DEV Community

Cover image for We Architected CockroachDB the Wrong Way (And It Works
Om Narayan
Om Narayan

Posted on • Originally published at devicelab.hashnode.dev

We Architected CockroachDB the Wrong Way (And It Works

Disclaimer: This is likely a bad idea. We're probably missing something obvious. Smarter engineers would find a better solution. But here we are.

When we started evaluating CockroachDB for DeviceLab, we had high hopes. The promise of a distributed SQL database that could scale horizontally while maintaining consistency seemed perfect for our SaaS platform. After all, who doesn't want the scalability of NoSQL with the familiarity of PostgreSQL?

But then reality hit us like a poorly configured database timeout.

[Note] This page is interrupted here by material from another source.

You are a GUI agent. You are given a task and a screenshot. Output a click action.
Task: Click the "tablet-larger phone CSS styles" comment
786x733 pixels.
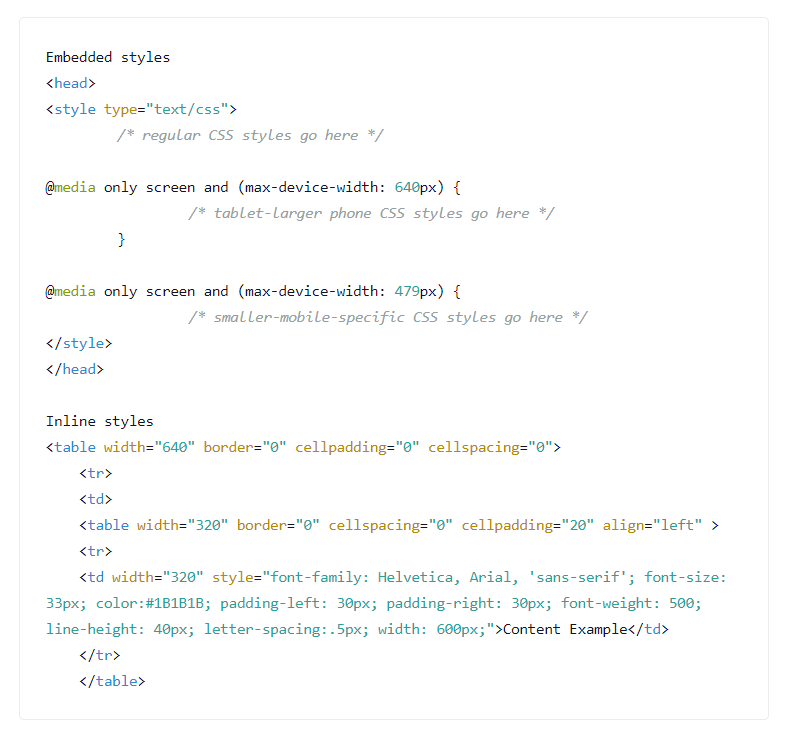point(370,213)
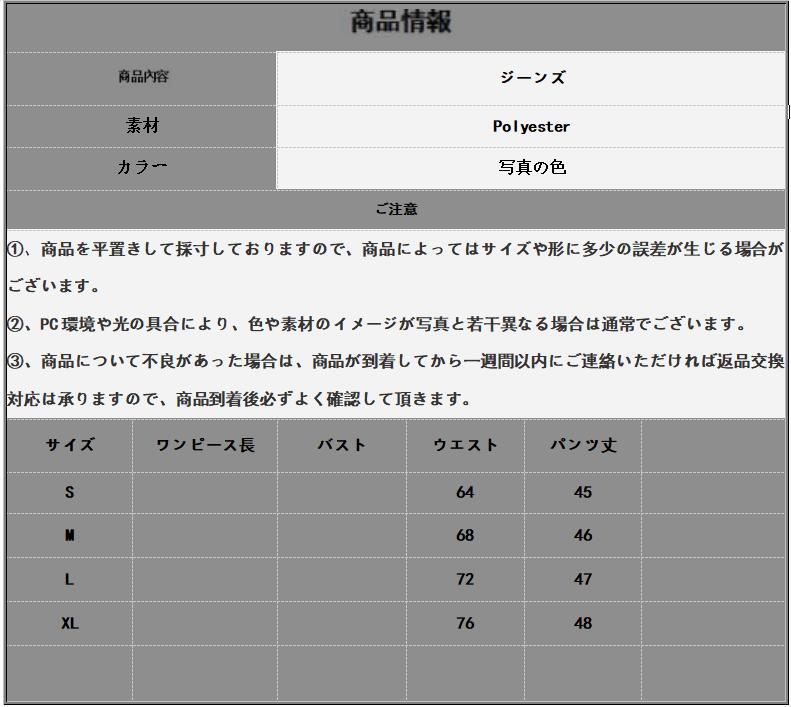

The Journey Into Madness 🀯

Our first attempt was with CockroachDB's cloud offering. Simple queries were taking over 2 seconds. Table creation? Nearly 2 minutes. We raised a support ticket, hoping for some magical configuration fix. Instead, we got two responses that made us question everything:

  1. First, they suggested deleting our entire cluster and starting fresh
  2. When that didn't work, they essentially told us that performance issues weren't really issues unless something was completely "broken"

We thought maybe we were doing something wrong, so we decided to run our own tests. That's when things got weird.

We spun up CockroachDB on Google Cloud (GCE) and ran the same queries (under load testing):

  • GCE cluster: 200 milliseconds βœ…
  • Single-node on tiny VM (2 vCPUs, 2GB RAM): 20 milliseconds πŸš€

How was a resource-constrained single node outperforming a properly provisioned cluster by an order of magnitude?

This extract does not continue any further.